Titanic: Machine Learning from Disaster | Kaggle
After flirting with the idea of getting into Machine Learning for far too long, I finally took my first successful step in the field. Having been through bits of Andrew Ng’s course and a lot of articles, I realized that to learn machine learning, I needed to focus on one thing and that is PRACTICE.
I already knew that Kaggle is to Machine Learning what TopCoder, Codeforces, SPOJ, CodeChef are to competitive programming so it had to be the platform I was supposed to practice on and scikit-learn being “The” Machine Learning Library, using Python was a no brainer. So, I started with the Titanic problem on Kaggle which is considered to be the first problem one starts when learning ML.
The problem requires very basic coding and ML knowledge and is a basic binary classification problem. Given a set of data about the passengers onboard the Titanic ship, we are supposed to create a model which predicts the survival for each of the passengers. The dataset contains information about 891 passengers as training data and required the survival prediction for 418 passengers provided in the test data.
Based on my understanding after reading some blogs (especially Machine Learning Mastery and Analytics Vidhya), I divided my approach into the following steps:
- Understanding the problem (The available data is pretty clear and so it was easy for this problem)

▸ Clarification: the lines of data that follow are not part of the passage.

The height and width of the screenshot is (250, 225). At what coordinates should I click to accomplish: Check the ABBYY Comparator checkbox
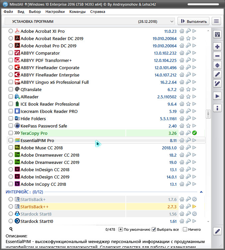click(x=11, y=53)
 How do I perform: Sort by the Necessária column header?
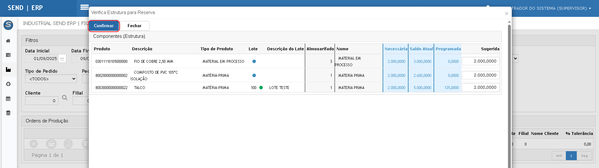coord(396,49)
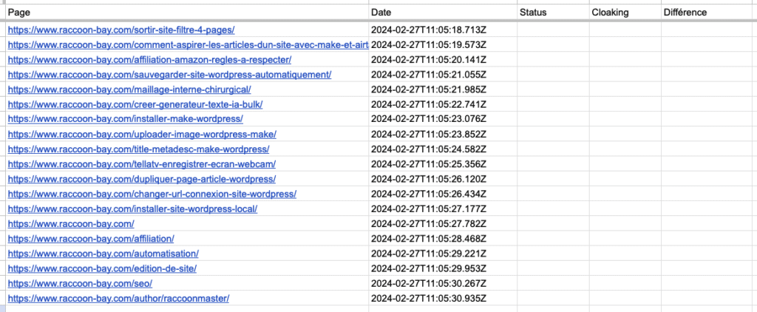Click the sauvegarder-site-wordpress-automatiquement URL
This screenshot has width=757, height=312.
tap(169, 75)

- Feature Extraction (This was surprisingly the most important and the most interesting part. Reading kernels of other people helped me a lot. Plotting and checking the importance of each feature followed by extracting multiple features from individual or combination of features, converting categorical features to dummy features, etc)

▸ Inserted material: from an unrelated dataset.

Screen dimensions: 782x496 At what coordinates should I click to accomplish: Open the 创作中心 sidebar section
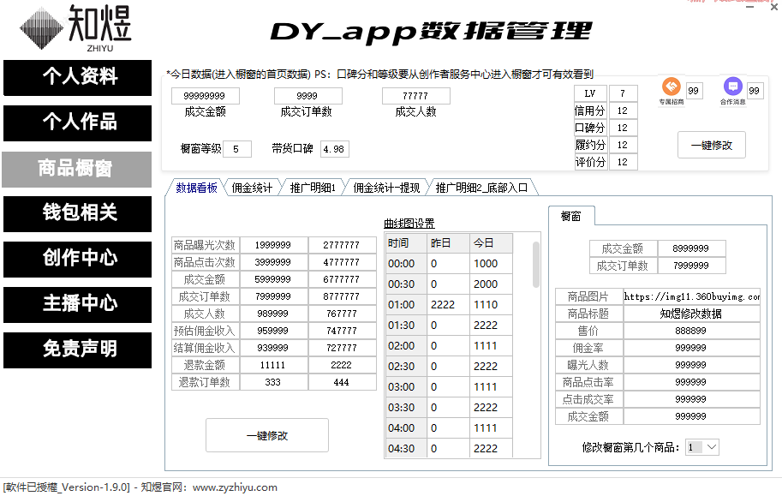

- Try different algorithms (I tried Logistic Regression, Random Forest, SVM, k-Nearest Neighbour and then tried combining the predictions for better accuracy)

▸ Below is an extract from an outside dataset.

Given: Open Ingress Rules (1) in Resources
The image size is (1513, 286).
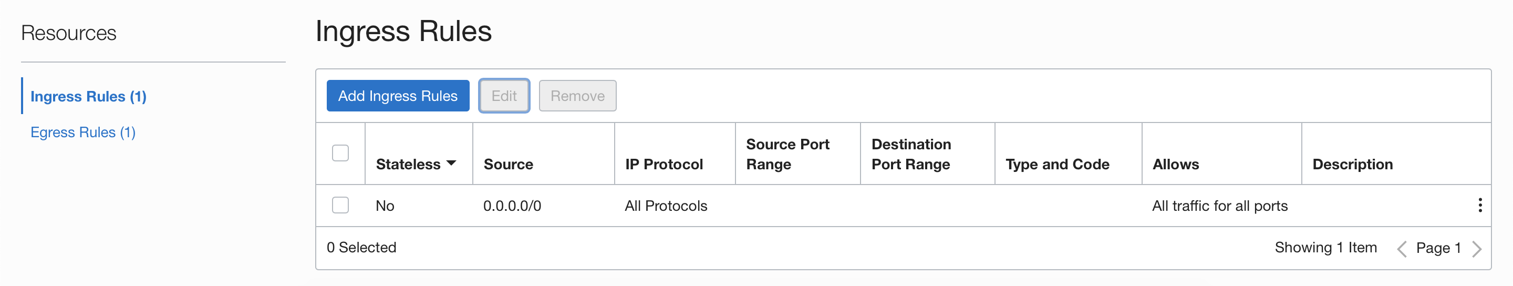Looking at the screenshot, I should click(88, 96).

- Evaluate each algorithm and choose the one which gives the best results
Finally, after trying out different algorithms and different combinations of them, I got an accuracy of 0.79904 on the test set (Top 21%)
I started this problem with a very basic idea about binary classification but while solving the problem, I consulted Google for different classification algorithms and touched upon quite a few followed by implementing them using scikit’s awesome library. Now I am at a stage when these algorithms are no longer Greek to me and I am more confident on my journey ahead.
My next step would be to get a clearer picture about different binary classification models post which I’ll try to get a higher score by taking better-informed decisions. Will move to a different problem after that.